## Exercise goal
Nothing should appear in the answer except the lines from the one containing "Task: Select the 2009年7月18日(土) date cell" through the end of the records below, written out exactly.

Stored records
• • • •

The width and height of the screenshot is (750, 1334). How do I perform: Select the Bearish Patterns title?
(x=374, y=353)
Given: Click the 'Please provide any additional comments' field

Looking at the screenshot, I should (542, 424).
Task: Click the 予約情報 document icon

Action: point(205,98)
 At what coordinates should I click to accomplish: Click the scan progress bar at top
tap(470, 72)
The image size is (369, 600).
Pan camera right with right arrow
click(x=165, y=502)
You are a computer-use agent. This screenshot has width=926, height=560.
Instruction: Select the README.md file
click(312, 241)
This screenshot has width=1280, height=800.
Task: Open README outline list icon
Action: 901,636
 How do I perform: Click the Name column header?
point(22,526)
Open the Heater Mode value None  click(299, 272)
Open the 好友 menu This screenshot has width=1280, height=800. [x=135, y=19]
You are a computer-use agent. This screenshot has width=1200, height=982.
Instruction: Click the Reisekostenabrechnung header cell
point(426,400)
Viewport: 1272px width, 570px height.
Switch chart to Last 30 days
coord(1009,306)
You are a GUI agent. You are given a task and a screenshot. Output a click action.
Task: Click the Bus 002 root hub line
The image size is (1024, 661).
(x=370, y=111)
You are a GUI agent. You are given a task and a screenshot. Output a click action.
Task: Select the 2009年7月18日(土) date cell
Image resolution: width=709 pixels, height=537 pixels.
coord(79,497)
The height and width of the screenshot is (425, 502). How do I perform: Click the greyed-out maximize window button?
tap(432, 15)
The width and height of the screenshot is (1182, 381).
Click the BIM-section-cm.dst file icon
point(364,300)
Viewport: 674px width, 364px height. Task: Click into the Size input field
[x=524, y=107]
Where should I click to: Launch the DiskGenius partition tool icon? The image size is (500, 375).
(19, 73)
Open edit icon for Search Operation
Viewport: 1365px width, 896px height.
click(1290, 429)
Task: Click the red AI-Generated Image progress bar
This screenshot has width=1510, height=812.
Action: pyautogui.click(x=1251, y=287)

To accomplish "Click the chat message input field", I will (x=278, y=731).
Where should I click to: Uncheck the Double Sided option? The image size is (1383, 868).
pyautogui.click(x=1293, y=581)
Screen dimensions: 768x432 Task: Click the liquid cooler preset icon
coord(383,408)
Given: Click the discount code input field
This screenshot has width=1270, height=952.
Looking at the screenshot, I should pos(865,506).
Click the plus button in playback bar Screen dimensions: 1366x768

• • • •

## Output
Task: Select the 2009年7月18日(土) date cell
Image resolution: width=709 pixels, height=537 pixels.
coord(79,497)
The height and width of the screenshot is (425, 502). How do I perform: Click the greyed-out maximize window button?
tap(432, 15)
The width and height of the screenshot is (1182, 381).
Click the BIM-section-cm.dst file icon
point(364,300)
Viewport: 674px width, 364px height. Task: Click into the Size input field
[x=524, y=107]
Where should I click to: Launch the DiskGenius partition tool icon? The image size is (500, 375).
(19, 73)
Open edit icon for Search Operation
Viewport: 1365px width, 896px height.
click(1290, 429)
Task: Click the red AI-Generated Image progress bar
This screenshot has width=1510, height=812.
Action: pyautogui.click(x=1251, y=287)

To accomplish "Click the chat message input field", I will (x=278, y=731).
Where should I click to: Uncheck the Double Sided option? The image size is (1383, 868).
pyautogui.click(x=1293, y=581)
Screen dimensions: 768x432 Task: Click the liquid cooler preset icon
coord(383,408)
Given: Click the discount code input field
This screenshot has width=1270, height=952.
Looking at the screenshot, I should pos(865,506).
Click the plus button in playback bar Screen dimensions: 1366x768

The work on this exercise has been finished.